» Exercise
Include only the line with "Screen dimensions: 1080x1081" and the lines after it, each reproduced exactly as it stands in the entries below.

» Dataset records
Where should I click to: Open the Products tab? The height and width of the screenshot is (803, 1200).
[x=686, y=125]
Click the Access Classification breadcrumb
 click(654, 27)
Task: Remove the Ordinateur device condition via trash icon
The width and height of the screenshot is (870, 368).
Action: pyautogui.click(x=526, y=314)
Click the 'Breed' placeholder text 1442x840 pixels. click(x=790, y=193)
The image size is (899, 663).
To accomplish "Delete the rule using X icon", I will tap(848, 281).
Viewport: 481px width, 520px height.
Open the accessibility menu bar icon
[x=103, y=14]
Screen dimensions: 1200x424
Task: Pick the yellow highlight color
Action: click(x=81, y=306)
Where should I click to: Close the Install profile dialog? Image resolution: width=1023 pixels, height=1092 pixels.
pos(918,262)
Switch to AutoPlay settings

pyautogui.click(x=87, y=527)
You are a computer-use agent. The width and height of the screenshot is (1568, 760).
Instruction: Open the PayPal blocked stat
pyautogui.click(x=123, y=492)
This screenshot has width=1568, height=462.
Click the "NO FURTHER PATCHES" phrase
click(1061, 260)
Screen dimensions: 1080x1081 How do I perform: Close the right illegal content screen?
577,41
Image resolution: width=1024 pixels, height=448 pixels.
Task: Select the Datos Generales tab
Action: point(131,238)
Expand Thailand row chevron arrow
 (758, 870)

» Exercise solution
Screen dimensions: 1080x1081 How do I perform: Close the right illegal content screen?
577,41
Image resolution: width=1024 pixels, height=448 pixels.
Task: Select the Datos Generales tab
Action: point(131,238)
Expand Thailand row chevron arrow
 (758, 870)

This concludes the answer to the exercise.